* _CUPLIKAN HALAMAN_
━━━━━━━━━━━━━━━━
Berdansa dengan Ketakutan

Lukas 2:10-11, "Kata malaikat itu kepada mereka, 'Jangan takut, sebab sesungguhnya aku memberitakan kepadamu kesukaan besar untuk seluruh bangsa: Hari ini telah lahir bagimu Juruselamat, yaitu Kristus, Tuhan, di kota Daud.'"

Matador adalah petarung banteng ala Spanyol. Namun, matador juga adalah pedansa, dengan seni tinggi menghibur para penonton ketika mempecundangi banteng yang sedang mengamuk. Tubuh meliuk-liuk menghindari kejaran banteng yang mau menubruk dan menginjak-injak si matador. Tak terhitung banyaknya matador yang terhuyung-huyung, mati ditanduk dan ditubruk lalu dinjak-injak sang banteng yang kalap. Tidak adakah rasa takut dalam hati sang penakluk banteng ini? Begitulah pertanyaan kepada dia yang berprofesi berbahaya ini. "Takut? Tentu saja!" Itulah jawabannya. Tentu ini bukan urusan rambut yang bisa dianggap enteng dengan pertanyaan, "Siapa takut?" Mengapa? Karena ini urusan mati atau hidup, membunuh atau dibunuh. Kemudian si matador melanjutkan jawabannya. "Takutlah yang membuat saya tetap hidup. Rasa takut tidak harus ditakutkan tetapi harus dijadikan teman agar ia bermanfaat." Jawaban yang amat positif, bukan? Mengapa? Karena takut sebagai kondisi di mana matador melakukan aksinya telah menjadi temannya untuk berdansa.
━━━━━━━━━━━━━━━━
* _DATA LATIHAN_
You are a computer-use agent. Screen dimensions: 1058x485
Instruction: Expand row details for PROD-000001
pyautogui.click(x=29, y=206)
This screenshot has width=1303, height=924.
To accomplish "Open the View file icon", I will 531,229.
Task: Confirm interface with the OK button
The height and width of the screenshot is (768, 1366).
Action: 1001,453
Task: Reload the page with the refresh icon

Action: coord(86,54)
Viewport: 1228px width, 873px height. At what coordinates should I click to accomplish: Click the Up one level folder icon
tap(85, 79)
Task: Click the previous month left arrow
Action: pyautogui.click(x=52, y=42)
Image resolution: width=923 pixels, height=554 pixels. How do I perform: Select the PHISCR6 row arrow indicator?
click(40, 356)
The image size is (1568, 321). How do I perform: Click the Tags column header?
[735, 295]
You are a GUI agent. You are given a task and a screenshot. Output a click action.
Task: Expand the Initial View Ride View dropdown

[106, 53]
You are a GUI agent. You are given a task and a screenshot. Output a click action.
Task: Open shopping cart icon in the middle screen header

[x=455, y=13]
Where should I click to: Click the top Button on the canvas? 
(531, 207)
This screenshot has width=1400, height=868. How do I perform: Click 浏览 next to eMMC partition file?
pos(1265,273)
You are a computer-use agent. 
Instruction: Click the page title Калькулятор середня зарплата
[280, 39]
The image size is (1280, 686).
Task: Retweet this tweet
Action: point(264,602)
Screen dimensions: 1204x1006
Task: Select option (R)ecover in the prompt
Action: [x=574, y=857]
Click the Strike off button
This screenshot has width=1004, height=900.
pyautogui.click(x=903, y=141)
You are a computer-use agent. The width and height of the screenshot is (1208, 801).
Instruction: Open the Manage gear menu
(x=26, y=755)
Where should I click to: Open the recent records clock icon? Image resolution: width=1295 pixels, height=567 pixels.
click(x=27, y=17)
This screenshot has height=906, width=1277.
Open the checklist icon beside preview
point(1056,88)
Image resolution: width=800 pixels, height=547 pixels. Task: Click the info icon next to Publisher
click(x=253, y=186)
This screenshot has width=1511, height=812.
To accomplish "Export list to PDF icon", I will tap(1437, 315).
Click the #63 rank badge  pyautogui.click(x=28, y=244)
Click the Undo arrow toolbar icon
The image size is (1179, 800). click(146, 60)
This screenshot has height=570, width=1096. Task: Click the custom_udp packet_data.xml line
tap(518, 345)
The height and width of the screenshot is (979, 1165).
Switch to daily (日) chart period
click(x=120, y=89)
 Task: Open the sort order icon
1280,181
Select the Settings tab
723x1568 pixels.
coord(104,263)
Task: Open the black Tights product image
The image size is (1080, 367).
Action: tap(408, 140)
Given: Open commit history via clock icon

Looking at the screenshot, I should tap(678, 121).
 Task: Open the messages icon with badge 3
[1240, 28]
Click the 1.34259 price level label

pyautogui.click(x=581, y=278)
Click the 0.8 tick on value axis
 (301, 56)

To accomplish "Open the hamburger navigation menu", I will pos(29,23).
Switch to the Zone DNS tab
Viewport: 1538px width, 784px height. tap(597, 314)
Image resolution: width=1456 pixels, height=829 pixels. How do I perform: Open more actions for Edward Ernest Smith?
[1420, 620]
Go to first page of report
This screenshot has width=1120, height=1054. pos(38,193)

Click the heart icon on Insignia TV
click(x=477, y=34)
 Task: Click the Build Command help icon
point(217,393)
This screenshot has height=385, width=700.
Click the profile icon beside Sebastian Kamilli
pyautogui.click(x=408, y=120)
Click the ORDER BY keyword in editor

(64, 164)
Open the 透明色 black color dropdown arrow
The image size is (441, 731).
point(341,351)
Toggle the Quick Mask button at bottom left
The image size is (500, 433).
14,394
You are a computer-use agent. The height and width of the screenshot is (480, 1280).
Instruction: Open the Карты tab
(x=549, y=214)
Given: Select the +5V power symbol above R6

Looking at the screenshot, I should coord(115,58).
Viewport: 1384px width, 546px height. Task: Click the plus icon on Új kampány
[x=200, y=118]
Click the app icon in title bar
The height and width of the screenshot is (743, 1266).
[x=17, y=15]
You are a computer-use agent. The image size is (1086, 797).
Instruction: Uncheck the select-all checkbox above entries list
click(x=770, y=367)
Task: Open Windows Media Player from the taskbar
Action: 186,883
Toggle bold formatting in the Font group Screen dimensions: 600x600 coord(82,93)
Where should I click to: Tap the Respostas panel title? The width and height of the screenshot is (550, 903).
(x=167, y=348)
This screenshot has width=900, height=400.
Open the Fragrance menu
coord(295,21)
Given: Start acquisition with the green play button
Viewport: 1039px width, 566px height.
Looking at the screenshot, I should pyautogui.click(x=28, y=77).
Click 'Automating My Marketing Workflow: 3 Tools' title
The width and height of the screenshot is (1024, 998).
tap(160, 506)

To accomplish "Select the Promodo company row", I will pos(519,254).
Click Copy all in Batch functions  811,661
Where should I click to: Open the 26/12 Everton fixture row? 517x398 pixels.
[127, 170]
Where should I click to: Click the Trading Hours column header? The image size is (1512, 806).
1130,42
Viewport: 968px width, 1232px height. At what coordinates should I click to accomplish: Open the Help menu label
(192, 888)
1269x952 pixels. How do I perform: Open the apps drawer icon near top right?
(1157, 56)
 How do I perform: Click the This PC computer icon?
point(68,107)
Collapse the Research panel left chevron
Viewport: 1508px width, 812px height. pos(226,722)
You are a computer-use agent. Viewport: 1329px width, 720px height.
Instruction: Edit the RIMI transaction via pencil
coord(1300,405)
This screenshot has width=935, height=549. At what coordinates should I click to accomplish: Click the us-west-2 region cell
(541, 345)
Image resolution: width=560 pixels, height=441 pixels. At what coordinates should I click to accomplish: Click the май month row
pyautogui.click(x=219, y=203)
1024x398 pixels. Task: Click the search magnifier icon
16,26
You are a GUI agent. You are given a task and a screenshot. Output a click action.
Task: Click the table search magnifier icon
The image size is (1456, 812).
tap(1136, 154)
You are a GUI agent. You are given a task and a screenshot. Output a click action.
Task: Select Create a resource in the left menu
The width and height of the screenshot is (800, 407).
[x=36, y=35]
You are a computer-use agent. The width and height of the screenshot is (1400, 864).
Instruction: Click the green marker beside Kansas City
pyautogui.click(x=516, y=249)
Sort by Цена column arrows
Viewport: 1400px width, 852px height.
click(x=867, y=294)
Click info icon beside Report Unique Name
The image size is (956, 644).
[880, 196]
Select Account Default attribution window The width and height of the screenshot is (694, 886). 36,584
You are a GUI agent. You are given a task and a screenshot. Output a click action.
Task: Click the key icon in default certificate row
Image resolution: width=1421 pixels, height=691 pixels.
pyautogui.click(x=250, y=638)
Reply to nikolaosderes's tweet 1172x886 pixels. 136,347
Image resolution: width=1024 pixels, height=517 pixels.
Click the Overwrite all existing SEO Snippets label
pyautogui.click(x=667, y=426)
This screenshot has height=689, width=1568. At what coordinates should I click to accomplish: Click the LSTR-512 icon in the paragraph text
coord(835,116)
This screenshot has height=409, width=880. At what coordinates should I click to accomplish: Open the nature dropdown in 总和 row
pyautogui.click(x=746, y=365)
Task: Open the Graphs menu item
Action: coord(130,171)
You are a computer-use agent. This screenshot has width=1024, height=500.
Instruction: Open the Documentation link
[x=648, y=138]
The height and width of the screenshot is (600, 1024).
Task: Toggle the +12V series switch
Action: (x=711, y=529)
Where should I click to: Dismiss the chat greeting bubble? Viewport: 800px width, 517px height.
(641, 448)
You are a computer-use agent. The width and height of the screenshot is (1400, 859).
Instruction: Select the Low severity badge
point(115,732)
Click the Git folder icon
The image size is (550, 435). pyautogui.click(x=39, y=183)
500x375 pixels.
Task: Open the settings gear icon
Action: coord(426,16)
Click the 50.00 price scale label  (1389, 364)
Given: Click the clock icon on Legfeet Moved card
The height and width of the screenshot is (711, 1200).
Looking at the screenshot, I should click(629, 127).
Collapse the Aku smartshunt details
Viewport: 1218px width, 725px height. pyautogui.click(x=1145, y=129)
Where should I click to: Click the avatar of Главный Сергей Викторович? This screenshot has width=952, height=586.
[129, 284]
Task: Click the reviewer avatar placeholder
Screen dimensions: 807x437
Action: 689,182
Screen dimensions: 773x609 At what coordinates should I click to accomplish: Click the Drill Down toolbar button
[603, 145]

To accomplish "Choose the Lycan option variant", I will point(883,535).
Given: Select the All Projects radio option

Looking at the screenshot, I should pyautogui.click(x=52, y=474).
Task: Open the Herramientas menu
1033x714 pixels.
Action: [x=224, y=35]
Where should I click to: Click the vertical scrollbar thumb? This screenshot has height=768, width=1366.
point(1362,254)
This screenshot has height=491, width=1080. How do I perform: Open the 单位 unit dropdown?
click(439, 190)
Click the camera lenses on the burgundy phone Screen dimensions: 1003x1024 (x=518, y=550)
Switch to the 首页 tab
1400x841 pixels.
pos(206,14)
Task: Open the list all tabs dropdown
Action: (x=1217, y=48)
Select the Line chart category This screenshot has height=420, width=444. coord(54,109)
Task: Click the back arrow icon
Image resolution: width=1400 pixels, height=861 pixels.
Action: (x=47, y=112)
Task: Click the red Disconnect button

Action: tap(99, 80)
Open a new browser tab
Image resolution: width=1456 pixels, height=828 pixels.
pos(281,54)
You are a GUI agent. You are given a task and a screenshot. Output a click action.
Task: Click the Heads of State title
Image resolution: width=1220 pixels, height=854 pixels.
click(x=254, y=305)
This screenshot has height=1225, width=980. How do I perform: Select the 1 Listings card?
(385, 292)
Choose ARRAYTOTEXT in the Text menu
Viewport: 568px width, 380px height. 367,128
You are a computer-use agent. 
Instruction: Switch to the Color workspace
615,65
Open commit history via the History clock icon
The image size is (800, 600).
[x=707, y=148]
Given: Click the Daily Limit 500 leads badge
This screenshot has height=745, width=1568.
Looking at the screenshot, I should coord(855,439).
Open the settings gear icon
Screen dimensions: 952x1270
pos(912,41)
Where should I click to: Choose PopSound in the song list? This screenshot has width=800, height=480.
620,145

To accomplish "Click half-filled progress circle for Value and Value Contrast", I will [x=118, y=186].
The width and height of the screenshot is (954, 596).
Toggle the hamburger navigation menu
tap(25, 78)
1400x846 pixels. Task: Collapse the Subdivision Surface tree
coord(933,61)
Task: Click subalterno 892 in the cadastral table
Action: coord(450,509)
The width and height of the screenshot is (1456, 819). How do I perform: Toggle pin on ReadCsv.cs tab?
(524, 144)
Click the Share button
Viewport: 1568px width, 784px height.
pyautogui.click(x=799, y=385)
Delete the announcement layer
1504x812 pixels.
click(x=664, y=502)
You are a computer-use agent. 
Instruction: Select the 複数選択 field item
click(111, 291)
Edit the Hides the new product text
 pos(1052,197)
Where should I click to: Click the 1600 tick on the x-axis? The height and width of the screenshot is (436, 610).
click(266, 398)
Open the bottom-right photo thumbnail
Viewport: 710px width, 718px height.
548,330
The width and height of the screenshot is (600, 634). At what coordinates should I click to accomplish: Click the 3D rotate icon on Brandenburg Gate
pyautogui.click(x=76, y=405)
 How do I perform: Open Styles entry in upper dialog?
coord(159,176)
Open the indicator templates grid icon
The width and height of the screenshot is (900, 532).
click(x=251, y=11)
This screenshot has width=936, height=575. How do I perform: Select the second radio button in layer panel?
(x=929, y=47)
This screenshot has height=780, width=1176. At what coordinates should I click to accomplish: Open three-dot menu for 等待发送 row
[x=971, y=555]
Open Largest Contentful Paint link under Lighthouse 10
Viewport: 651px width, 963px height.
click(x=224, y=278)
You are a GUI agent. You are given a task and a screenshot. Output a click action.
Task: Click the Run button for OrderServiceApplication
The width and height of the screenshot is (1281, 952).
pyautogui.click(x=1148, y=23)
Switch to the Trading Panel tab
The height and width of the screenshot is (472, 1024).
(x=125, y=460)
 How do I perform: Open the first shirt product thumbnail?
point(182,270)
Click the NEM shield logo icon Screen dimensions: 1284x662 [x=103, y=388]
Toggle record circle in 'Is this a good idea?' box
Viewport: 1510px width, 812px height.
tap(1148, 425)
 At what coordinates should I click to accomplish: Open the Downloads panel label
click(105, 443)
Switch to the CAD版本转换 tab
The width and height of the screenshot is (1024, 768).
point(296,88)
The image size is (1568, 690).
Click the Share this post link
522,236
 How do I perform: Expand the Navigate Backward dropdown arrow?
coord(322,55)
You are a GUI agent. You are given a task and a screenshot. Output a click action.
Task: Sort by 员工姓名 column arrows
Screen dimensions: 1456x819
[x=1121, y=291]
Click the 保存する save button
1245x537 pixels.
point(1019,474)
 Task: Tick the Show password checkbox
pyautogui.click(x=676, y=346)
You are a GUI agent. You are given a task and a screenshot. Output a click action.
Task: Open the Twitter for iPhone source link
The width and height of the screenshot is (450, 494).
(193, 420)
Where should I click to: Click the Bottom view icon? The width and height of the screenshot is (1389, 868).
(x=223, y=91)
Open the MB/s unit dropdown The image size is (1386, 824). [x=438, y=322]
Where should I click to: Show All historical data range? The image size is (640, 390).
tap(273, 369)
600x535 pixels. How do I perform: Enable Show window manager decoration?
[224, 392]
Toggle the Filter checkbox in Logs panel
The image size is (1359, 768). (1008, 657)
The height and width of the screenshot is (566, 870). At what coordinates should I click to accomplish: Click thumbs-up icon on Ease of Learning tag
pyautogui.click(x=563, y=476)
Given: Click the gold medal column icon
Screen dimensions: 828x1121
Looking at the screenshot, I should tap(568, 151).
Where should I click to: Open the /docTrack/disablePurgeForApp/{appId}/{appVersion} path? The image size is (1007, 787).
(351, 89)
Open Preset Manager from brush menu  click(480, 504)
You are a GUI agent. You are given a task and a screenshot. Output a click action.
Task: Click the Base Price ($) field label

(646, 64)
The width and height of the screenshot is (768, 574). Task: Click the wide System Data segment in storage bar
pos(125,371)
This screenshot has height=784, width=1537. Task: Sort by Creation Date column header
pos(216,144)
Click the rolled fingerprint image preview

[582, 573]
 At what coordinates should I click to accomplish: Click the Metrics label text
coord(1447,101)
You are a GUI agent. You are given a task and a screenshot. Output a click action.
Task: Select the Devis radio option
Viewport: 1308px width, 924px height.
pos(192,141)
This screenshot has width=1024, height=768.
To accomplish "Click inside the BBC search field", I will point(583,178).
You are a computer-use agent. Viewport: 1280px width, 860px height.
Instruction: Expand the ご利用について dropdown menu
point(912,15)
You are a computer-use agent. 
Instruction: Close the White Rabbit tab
━━━━━━━━━━━━━━━━
* _TUGAS LATIHAN_
1. Tentukan apakah pernyataan berikut sesuai dengan teks tentang matador, lalu jawab ya atau tidak beserta kutipan persis dari teks yang menjadi dasarnya: (a) Matador juga disebut sebagai pedansa. (b) Matador menyatakan bahwa ia tidak merasa takut. (c) Menurut matador, rasa takut harus dijadikan teman.
2. Salin ulang entri data latihan, dimulai dari baris yang memuat "Task: Click the red Disconnect button" dan berhenti setelah baris yang memuat "click(x=664, y=502)".

* _JAWABAN LATIHAN_
1.
(a) Ya: "Namun, matador juga adalah pedansa"
(b) Tidak: "Takut? Tentu saja!"
(c) Ya: "Rasa takut tidak harus ditakutkan tetapi harus dijadikan teman agar ia bermanfaat."

2.
Task: Click the red Disconnect button

Action: tap(99, 80)
Open a new browser tab
Image resolution: width=1456 pixels, height=828 pixels.
pos(281,54)
You are a GUI agent. You are given a task and a screenshot. Output a click action.
Task: Click the Heads of State title
Image resolution: width=1220 pixels, height=854 pixels.
click(x=254, y=305)
This screenshot has height=1225, width=980. How do I perform: Select the 1 Listings card?
(385, 292)
Choose ARRAYTOTEXT in the Text menu
Viewport: 568px width, 380px height. 367,128
You are a computer-use agent. 
Instruction: Switch to the Color workspace
615,65
Open commit history via the History clock icon
The image size is (800, 600).
[x=707, y=148]
Given: Click the Daily Limit 500 leads badge
This screenshot has height=745, width=1568.
Looking at the screenshot, I should coord(855,439).
Open the settings gear icon
Screen dimensions: 952x1270
pos(912,41)
Where should I click to: Choose PopSound in the song list? This screenshot has width=800, height=480.
620,145

To accomplish "Click half-filled progress circle for Value and Value Contrast", I will [x=118, y=186].
The width and height of the screenshot is (954, 596).
Toggle the hamburger navigation menu
tap(25, 78)
1400x846 pixels. Task: Collapse the Subdivision Surface tree
coord(933,61)
Task: Click subalterno 892 in the cadastral table
Action: coord(450,509)
The width and height of the screenshot is (1456, 819). How do I perform: Toggle pin on ReadCsv.cs tab?
(524, 144)
Click the Share button
Viewport: 1568px width, 784px height.
pyautogui.click(x=799, y=385)
Delete the announcement layer
1504x812 pixels.
click(x=664, y=502)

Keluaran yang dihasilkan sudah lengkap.